§ **INSTRUCTIONS FOR THE TASK**: Without any pictures, reproduce exactly the lines running from the line containing "Screen dimensions: 591x264" through the end of the entries.

Stored data:
· · · ·

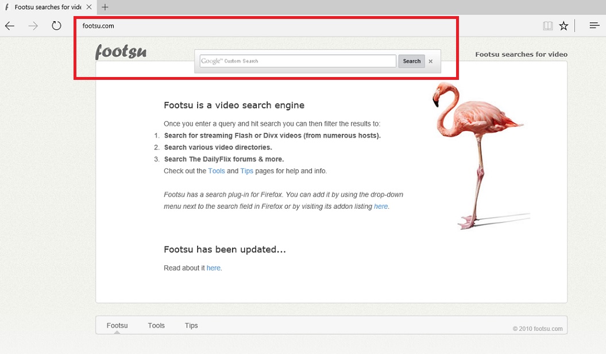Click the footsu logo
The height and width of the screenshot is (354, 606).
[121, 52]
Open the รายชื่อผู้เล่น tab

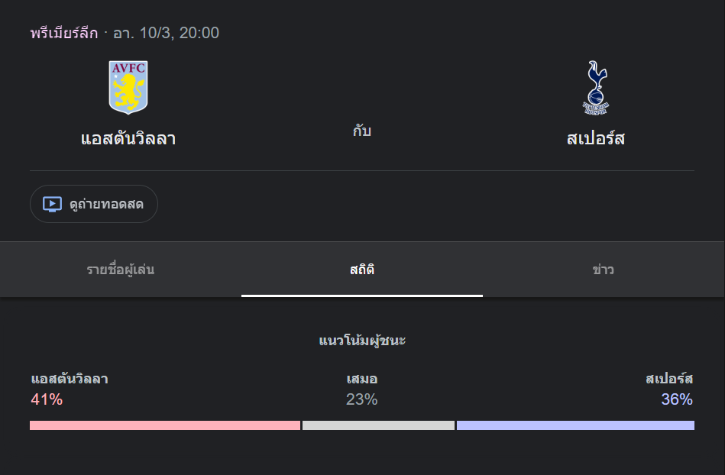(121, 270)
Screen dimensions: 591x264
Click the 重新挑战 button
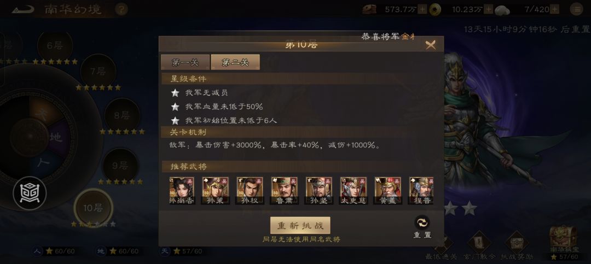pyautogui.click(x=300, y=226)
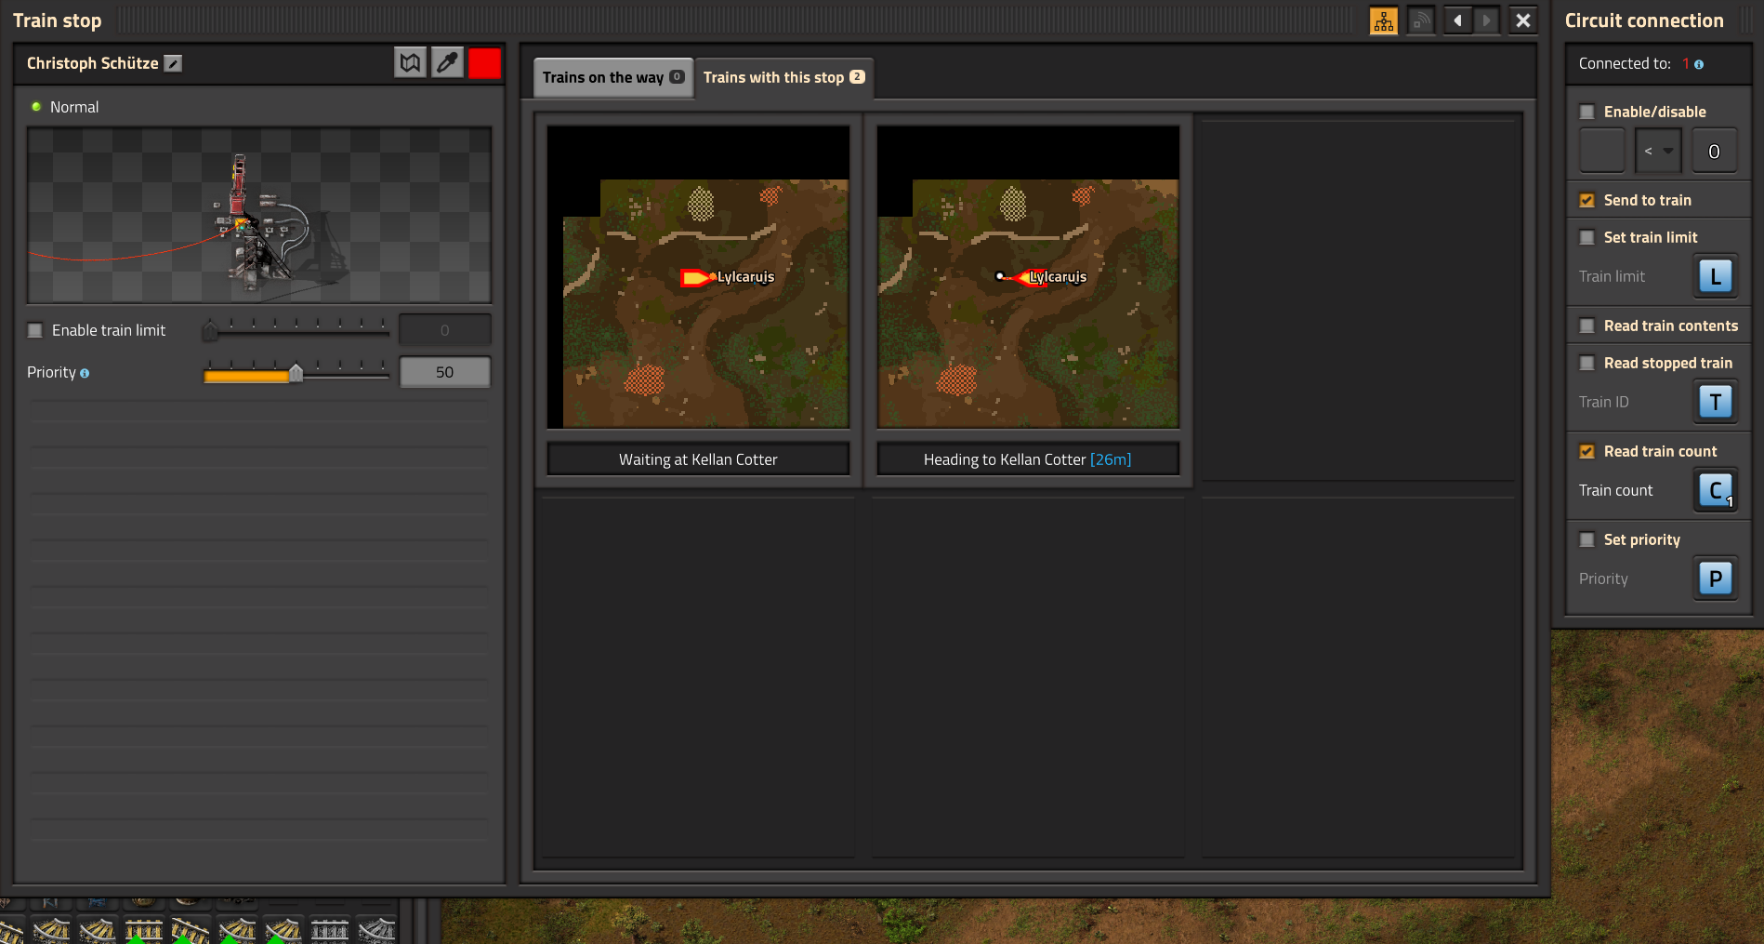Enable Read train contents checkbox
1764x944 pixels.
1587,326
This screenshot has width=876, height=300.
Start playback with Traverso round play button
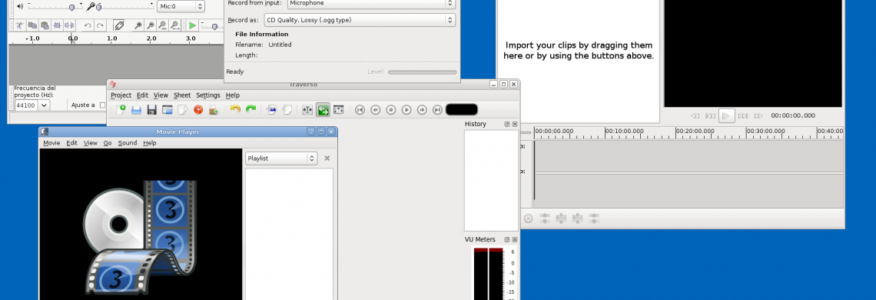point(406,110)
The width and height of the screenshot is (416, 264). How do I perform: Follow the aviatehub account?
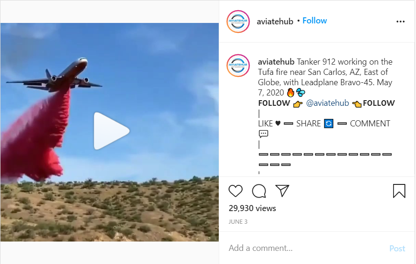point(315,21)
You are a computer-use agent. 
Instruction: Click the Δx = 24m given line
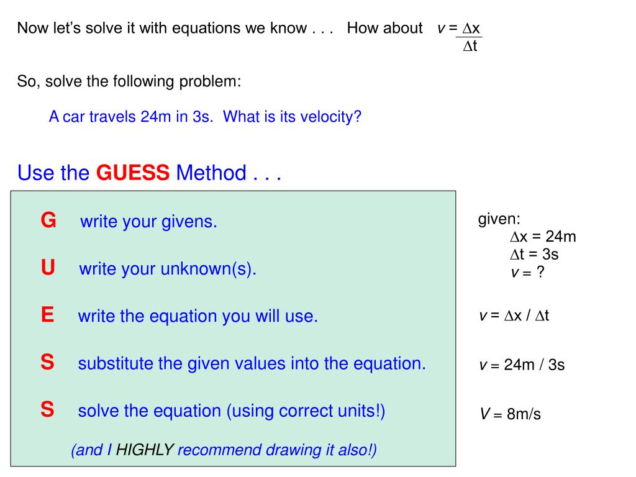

· · · ·

§ **ANSWER FOR THIS EXERCISE**:
Screen dimensions: 591x264
Click the 重新挑战 button
pyautogui.click(x=300, y=226)
Enable Read train contents checkbox
1764x944 pixels.
1587,326
This screenshot has width=876, height=300.
Start playback with Traverso round play button
point(406,110)
The width and height of the screenshot is (416, 264). How do I perform: Follow the aviatehub account?
point(315,21)
You are a computer-use agent. 
Instruction: Click the Δx = 24m given line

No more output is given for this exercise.